Beirut asintió ligeramente: —Muy bien. Si realmente eres inocente, entonces no te resistas. Te someteré a una "hipnosis". Bajo ese estado, dirás toda la verdad.

Linley entendió la idea de Beirut al oír esto: "Fuerhan es un demonio de siete estrellas, y además está entre los ancianos más fuertes. Pertenece al clan del Dragón Azul, y su alma tiene protección de luz divina innata. Forzar una hipnosis sobre él, incluso para el señor Beirut, sería casi imposible."

Hipnotizar a un demonio de siete estrellas es difícil.

Si ese demonio de siete estrellas tiene además protección de luz divina innata... los que podrían hipnotizarlo en todo el Infierno se contarían con los dedos.

—¿Hipnosis? —Fuerhan se enfureció—. ¡Señor del dominio, no soy un traidor! ¿Y aún así quiere someterme a una "hipnosis"? Aunque usted sea el señor del dominio, debo decirlo: ¡me está humillando demasiado!

—¡Insolente! —gritó Gaisreyson.

Pero Fuerhan dio un paso al frente.

—¡Paf! —Se arrodilló de golpe.

—¡Jefe del clan! —dijo Fuerhan con vehemencia—. Llegados a este punto, no tengo nada que decir. El señor del dominio me calumnia y encima quiere hipnotizarme, pidiéndome que no me resista. Yo, Fuerhan, soy un anciano de la gran familia de las Cuatro Bestias Divinas. ¡También soy un demonio de siete estrellas! ¡No soporto tal humillación!

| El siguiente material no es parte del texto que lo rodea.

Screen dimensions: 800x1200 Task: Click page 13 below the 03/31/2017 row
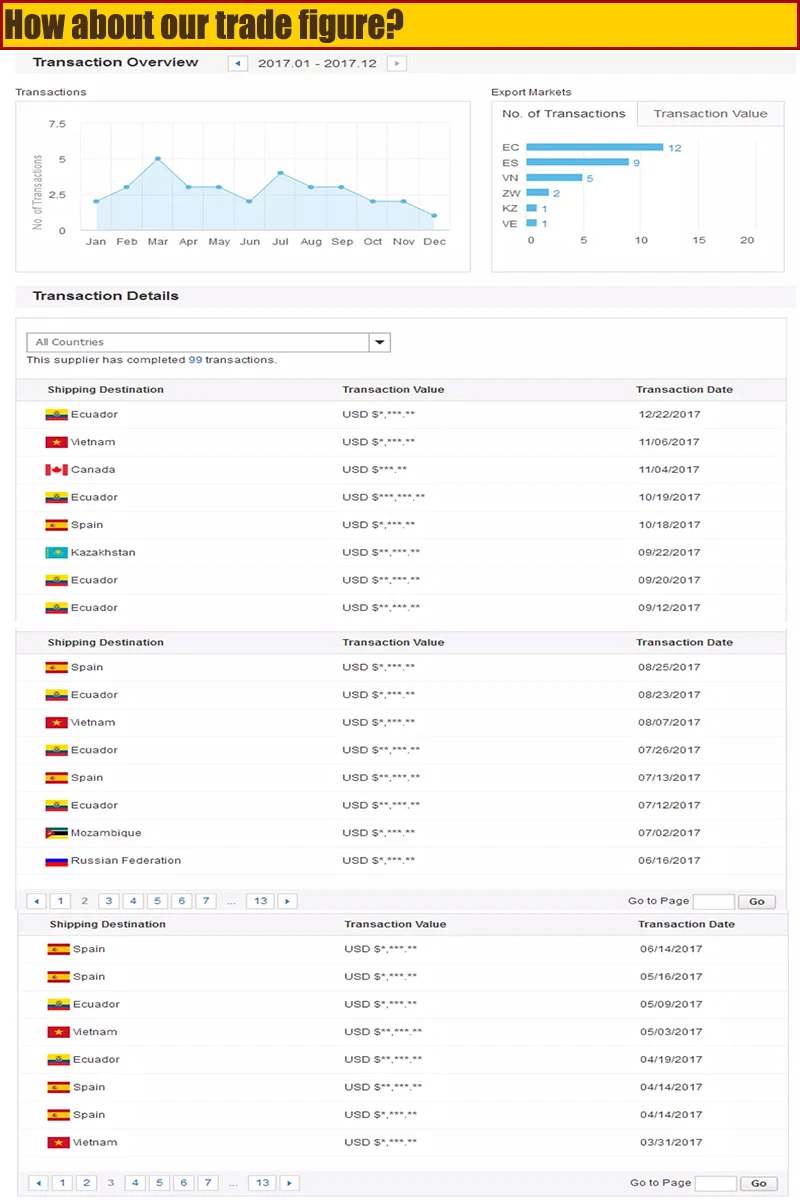point(262,1183)
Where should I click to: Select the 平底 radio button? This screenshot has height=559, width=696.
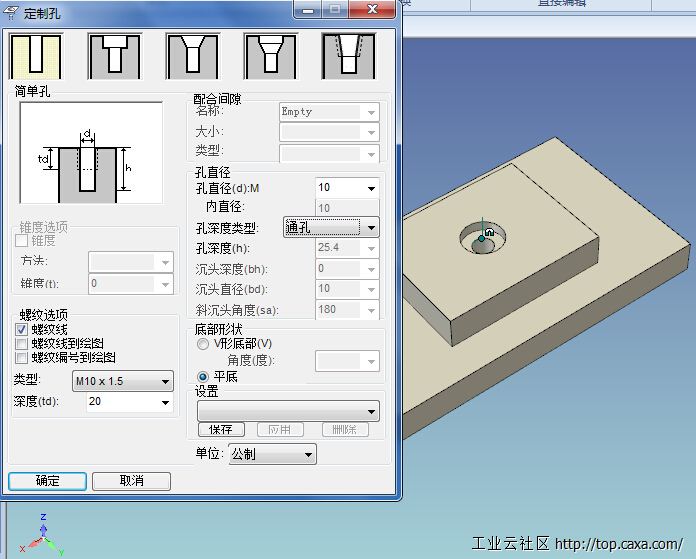203,376
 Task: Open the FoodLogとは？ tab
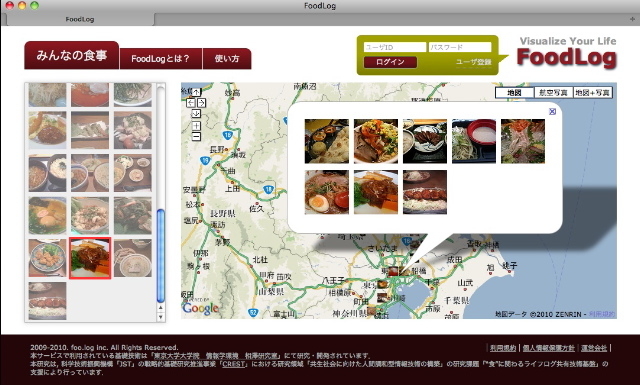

Fuerhan levantó la cabeza: —Jefe del clan, si es por la autoridad del señor del dominio, entonces hoy cumpliré su deseo y moriré aquí. ¡Señor del dominio, actúe, máteme! Pero usted, Beirut... aunque sea el señor del dominio, aunque tenga una gran deuda con mi familia, no permitiré que me siga insultando. ¡Si me mata, no toleraré su calumnia!

Fuerhan cerró los ojos: —Si quiere matarme, ¡adelante!

Al instante, los ancianos en el salón comenzaron a cuchichear mediante transmisión divina.

—Fuerhan, acepta la hipnosis. Entonces el señor del dominio sabrá que eres inocente —dijo Gaisreyson.

—Ya he soportado suficiente humillación. ¿Y encima someterme a una hipnosis sin resistirme? —las lágrimas brotaron de los ojos de Fuerhan, y dijo con voz elevada—: ¡Jefe del clan! Cuando el ancestro estaba vivo, ¿quién se atrevía a tratar así a los ancianos de nuestra familia?

Estas palabras resonaron en muchos de los ancianos presentes.

Cuando el ancestro estaba vivo, incluso los asuras del Infierno no se atrevían a menospreciar a la familia de las Cuatro Bestias Divinas.

Beirut sonrió.

—¡Jajajá!

La risa de Beirut resonó por todo el salón. Luego se levantó y caminó directamente hacia abajo.

—Si quiere matarme, hágalo —dijo Fuerhan, arrodillado en el suelo con los ojos cerrados, con una expresión de amargura.

—Señor del dominio —dijo Gaisreyson apresuradamente.

Pero Beirut bajó del estrado y dijo con una sonrisa leve: —Tu habilidad para actuar es realmente buena. Muy bien, si hoy te mato a la fuerza y dices que te calumnio, te dejaré vivir unos meses más. Cuando pasen esos meses, ¡veremos si aún tienes algo que decir!

Dicho esto, Beirut agitó su túnica y se dirigió hacia la salida.

—Yo, Fuerhan, no soy un traidor. Pasen los meses que pasen, ¡seguiré sin serlo! —Fuerhan, aún arrodillado, levantó la cabeza y dijo.